O homem das cavernas comia com as mãos. E continuou comendo assim até por volta do ano 1100. Pinturas de Veneza desta época mostram a princesa Teodora usando um tipo de garfão de dois dentes para espetar frutas e levá-las à boca. Até então as pessoas pegavam alimentos com facas. As facas foram os primeiros talheres que o homem criou. De início a partir da pedra lascada; depois, descoberto o bronze, com metais.
Foi lentamente que os garfos começaram a substituir as facas na alimentação. Em 1533, Catarina de Médici, nobre de Florença, casou-se com o futuro rei Henrique II da França. E levou para aquele país um garfo de prata de dois dentes como parte de seu enxoval.
Catarina de Médici lançou a moda do garfo individual. Logo o rei quis um só para ele. Até então os nobres dividiam à mesa um único garfo, que tinha cabo comprido e servia para pegar alimentos que estivessem mais distantes da pessoa.
A evolução
No século seguinte o garfo de duas pontas ganhou popularidade e passou a ser usado pelos plebeus, pessoas do povo que não viviam em palácios. Demorou mais um século (1700) para que colocassem mais um dente no garfo e ele se tornasse mais conhecido.

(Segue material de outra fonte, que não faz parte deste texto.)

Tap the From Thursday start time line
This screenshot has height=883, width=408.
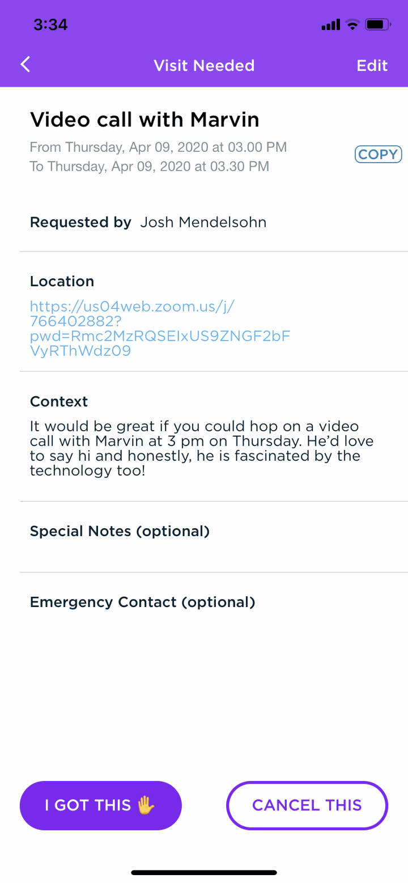[x=158, y=147]
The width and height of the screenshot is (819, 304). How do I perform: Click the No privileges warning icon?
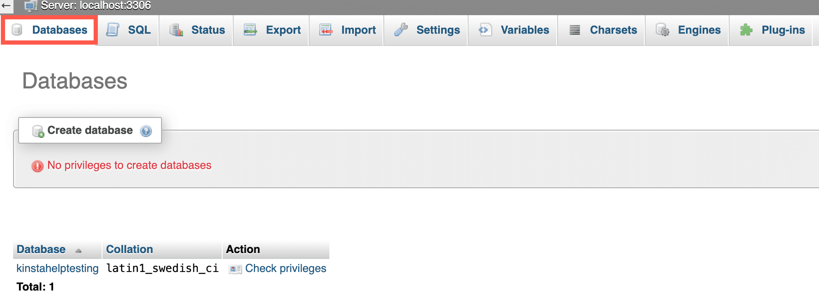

Levou outros cem anos (1800) para que o garfo de quatro dentes, como o conhecemos hoje, conquistasse grande número de pessoas. Pela história, dá para perceber que o garfo foi uma invenção que demorou pra pegar. Mas quando pegou, foi para valer. É só olhar ao seu redor. Você conhece alguém que não tenha garfos em sua casa?
O mais usado é o garfo de quatro dentes. Mas há pelo menos mais 12 tipos para levar diferentes alimentos à boca.
A palavra garfo tem origem no latim graphium, que por sua vez veio do grego grapheon. No espanhol já foi garfa, evolução do árabe garaf. Seu sentido foi sempre o de garra, objeto com o qual se agarram os alimentos.